→ Exercise inputs
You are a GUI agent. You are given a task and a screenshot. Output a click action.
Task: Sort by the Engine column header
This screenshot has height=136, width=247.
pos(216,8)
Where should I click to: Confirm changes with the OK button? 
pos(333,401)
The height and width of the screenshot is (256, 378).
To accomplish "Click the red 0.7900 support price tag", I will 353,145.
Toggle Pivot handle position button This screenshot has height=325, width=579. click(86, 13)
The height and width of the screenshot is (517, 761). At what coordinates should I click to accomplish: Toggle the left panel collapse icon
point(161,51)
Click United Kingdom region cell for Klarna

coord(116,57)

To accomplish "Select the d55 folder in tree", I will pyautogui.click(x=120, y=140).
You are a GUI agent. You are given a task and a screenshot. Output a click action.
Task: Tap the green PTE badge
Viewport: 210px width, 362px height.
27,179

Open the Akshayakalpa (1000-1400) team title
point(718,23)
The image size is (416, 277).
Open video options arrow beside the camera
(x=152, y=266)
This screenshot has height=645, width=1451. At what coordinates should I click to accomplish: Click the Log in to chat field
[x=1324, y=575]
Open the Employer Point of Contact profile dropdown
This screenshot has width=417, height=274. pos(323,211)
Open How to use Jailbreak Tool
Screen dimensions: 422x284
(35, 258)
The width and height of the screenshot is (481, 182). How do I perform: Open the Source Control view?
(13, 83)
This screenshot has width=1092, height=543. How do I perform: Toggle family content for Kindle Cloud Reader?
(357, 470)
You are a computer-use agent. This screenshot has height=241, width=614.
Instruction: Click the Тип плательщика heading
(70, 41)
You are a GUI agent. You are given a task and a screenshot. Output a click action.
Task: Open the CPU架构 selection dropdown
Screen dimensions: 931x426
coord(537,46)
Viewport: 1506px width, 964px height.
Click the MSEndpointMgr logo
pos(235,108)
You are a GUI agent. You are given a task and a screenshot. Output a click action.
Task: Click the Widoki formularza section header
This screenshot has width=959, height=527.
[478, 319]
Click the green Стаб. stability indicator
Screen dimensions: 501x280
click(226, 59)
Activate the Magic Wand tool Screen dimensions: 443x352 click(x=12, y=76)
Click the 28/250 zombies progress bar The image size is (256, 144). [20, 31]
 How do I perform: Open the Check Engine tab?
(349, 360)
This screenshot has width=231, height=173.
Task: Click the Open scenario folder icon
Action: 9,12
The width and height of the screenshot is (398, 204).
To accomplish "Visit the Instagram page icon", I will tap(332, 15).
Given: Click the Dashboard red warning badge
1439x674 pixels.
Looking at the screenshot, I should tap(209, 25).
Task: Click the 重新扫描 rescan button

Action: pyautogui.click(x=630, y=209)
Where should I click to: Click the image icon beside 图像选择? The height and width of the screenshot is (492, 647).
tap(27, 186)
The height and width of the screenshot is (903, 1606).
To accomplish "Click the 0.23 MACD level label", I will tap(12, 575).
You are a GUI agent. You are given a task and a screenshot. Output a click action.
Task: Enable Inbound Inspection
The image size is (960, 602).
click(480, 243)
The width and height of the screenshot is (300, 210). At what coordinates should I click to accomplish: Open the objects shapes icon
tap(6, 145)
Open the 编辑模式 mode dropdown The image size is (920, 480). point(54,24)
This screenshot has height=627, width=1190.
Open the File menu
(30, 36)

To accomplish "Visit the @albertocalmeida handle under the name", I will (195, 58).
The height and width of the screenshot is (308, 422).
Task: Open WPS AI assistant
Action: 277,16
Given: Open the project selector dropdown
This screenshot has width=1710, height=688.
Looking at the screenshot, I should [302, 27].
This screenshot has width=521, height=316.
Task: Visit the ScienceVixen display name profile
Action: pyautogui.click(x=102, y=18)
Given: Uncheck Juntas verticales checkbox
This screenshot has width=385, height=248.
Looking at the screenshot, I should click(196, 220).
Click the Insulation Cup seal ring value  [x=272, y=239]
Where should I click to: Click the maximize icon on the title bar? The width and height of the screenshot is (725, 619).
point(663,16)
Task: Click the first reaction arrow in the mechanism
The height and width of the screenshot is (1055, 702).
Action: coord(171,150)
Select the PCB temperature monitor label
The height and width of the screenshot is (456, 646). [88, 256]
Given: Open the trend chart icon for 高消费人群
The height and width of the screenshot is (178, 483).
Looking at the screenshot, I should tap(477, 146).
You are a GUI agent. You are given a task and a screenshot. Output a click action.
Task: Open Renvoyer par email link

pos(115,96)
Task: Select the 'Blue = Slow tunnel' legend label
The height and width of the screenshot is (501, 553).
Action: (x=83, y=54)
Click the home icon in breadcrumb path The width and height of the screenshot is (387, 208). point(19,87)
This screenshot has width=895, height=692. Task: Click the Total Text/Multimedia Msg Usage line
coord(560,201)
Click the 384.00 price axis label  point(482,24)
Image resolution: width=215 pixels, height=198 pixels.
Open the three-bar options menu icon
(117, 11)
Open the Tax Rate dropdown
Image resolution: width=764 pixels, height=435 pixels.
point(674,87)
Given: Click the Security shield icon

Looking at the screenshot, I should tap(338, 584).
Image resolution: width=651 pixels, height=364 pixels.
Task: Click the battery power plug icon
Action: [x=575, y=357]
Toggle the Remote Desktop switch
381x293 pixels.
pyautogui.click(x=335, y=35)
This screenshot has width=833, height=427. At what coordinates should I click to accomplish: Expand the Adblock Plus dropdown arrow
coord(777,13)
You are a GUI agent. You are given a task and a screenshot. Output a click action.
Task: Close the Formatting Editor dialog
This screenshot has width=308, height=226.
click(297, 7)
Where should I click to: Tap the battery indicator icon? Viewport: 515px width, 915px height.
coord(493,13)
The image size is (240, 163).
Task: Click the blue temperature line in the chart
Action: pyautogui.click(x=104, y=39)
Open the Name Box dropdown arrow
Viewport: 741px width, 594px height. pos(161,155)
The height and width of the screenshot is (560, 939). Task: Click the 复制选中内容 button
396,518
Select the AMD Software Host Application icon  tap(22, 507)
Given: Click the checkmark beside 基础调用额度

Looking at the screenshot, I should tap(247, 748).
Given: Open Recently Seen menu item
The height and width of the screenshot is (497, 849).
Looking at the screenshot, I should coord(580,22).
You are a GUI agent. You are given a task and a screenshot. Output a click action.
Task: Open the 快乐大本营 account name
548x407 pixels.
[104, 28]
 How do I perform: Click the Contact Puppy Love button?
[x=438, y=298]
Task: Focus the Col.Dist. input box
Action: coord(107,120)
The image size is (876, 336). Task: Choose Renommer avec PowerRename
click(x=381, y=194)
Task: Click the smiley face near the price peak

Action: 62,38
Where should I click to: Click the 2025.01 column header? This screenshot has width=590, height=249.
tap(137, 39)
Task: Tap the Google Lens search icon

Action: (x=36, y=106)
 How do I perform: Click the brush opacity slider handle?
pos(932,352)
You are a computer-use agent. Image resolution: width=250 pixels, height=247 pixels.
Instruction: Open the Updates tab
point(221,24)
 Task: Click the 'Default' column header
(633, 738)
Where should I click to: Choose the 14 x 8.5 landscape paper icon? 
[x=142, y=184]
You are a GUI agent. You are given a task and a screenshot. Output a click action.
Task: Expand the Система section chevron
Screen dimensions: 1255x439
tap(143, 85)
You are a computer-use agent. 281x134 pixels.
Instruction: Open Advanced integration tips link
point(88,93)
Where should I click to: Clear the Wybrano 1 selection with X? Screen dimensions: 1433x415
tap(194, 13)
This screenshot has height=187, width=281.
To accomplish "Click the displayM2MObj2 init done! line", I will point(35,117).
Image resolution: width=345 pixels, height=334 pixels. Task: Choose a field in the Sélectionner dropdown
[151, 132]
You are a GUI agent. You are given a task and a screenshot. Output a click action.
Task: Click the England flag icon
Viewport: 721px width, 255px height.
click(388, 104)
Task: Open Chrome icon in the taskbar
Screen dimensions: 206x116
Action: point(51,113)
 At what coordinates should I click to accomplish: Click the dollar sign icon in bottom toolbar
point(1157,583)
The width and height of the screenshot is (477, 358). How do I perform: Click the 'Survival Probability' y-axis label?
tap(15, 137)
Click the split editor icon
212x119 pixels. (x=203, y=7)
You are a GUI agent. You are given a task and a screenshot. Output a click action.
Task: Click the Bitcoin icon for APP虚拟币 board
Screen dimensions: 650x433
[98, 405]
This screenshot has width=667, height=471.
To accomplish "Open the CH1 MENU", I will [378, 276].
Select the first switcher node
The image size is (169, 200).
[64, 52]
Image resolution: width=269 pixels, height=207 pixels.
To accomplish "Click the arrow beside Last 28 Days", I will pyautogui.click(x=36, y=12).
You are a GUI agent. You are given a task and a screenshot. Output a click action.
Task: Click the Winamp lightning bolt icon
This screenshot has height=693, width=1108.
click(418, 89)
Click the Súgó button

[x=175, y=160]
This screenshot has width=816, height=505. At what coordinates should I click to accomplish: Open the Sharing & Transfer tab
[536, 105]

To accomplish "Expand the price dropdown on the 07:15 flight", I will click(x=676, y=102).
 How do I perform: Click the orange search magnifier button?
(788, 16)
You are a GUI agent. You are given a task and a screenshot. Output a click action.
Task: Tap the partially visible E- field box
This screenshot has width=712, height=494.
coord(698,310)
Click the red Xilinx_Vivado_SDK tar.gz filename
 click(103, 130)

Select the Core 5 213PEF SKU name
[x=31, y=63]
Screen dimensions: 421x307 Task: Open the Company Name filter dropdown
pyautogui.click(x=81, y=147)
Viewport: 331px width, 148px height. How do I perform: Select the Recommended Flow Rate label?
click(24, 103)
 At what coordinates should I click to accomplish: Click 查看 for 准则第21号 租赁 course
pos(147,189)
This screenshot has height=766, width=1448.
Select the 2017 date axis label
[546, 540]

→ Instructions to follow
In the listing above, find the line with "The image size is (960, 602)." and the line with "Given: Open the project selector dropdown", then print exactly those lines and every line between them.

→ Written solution
The image size is (960, 602).
click(480, 243)
The width and height of the screenshot is (300, 210). At what coordinates should I click to accomplish: Open the objects shapes icon
tap(6, 145)
Open the 编辑模式 mode dropdown The image size is (920, 480). point(54,24)
This screenshot has height=627, width=1190.
Open the File menu
(30, 36)

To accomplish "Visit the @albertocalmeida handle under the name", I will (195, 58).
The height and width of the screenshot is (308, 422).
Task: Open WPS AI assistant
Action: 277,16
Given: Open the project selector dropdown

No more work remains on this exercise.